In the U.S., Tuesday’s data showed that the NY Empire State manufacturing index fell to 0.70 in January. Housing data, including building permits, is due later in the day.

The question investors are wrestling with most is if the U.S. Federal Reserve will need to tighten monetary policy to guide inflation lower, or if a softening in economic growth will allow the central bank to be less aggressive in tightening, 22V Research founder Dennis DeBusschere told Bloomberg.

The former would be “terrible” for cyclical and technology shares, he added.
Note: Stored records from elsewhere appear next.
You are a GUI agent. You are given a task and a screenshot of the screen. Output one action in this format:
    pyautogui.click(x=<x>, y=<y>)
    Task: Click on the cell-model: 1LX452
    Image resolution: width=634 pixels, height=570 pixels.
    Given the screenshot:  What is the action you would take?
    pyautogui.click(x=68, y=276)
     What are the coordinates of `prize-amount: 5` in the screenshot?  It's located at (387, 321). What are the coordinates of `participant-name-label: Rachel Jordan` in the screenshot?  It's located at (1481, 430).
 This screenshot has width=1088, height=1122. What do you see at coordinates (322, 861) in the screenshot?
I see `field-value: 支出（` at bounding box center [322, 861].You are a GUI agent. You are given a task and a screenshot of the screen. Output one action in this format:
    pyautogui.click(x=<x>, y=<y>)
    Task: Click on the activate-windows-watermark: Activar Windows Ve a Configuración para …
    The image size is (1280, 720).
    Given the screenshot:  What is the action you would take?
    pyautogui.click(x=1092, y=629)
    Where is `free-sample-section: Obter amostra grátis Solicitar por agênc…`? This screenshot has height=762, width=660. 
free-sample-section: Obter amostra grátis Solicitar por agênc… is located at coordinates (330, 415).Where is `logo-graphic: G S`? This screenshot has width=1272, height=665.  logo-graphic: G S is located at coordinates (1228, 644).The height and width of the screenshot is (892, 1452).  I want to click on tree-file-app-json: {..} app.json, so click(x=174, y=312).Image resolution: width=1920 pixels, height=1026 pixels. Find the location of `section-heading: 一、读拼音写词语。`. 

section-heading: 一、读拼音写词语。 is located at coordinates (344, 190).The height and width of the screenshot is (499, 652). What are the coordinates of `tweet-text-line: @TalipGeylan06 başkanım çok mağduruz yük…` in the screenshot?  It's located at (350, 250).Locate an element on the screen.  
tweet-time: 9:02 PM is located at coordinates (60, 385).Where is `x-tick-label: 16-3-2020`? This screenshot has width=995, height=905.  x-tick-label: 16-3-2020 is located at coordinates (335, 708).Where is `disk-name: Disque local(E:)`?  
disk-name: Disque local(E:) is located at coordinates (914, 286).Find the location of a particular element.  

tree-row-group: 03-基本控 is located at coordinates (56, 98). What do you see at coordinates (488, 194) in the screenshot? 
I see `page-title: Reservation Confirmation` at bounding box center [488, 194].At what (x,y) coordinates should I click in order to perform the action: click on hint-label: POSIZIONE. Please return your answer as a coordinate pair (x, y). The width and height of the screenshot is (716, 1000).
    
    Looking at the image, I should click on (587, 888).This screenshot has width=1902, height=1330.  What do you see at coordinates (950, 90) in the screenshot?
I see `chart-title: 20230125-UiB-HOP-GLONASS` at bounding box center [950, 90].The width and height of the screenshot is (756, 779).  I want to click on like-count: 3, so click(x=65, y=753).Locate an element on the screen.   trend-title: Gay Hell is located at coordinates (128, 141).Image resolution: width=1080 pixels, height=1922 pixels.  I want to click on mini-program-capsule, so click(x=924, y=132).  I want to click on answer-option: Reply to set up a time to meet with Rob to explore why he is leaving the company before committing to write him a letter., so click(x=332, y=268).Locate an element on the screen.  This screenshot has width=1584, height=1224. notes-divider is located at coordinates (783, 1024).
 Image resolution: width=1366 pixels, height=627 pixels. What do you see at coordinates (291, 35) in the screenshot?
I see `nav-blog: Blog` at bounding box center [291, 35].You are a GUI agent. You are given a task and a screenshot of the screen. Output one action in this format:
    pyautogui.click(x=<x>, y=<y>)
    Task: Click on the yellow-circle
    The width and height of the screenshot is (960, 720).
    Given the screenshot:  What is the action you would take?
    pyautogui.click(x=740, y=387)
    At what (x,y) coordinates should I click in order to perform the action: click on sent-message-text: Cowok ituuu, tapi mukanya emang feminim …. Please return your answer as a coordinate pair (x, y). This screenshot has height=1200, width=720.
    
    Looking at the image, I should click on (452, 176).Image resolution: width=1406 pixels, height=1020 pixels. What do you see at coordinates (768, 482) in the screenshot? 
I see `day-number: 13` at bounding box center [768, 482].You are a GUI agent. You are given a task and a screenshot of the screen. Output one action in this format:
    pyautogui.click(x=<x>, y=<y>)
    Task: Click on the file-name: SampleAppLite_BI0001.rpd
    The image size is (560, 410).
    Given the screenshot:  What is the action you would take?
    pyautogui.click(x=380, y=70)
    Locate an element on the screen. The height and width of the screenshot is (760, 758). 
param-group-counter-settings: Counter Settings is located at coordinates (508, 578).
On the company front, Goldman Sachs Group Inc.’s (NYSE:GS) trading revenue for the fourth quarter of 2021 was worse than expected, in turn weighing on banks. Alibaba (NYSE:BABA) Group Holding Ltd.’s (HK:9988) U.S. shares fell over a report that the U.S. is reviewing its cloud business to evaluate the risk to national security.

Companies including Morgan Stanley (NYSE:MS), Bank of America Corp. (NYSE:BAC), UnitedHealth Group Incorporated (NYSE:UNH), and Netflix Inc. (NASDAQ:NFLX) will publish their earnings throughout the week.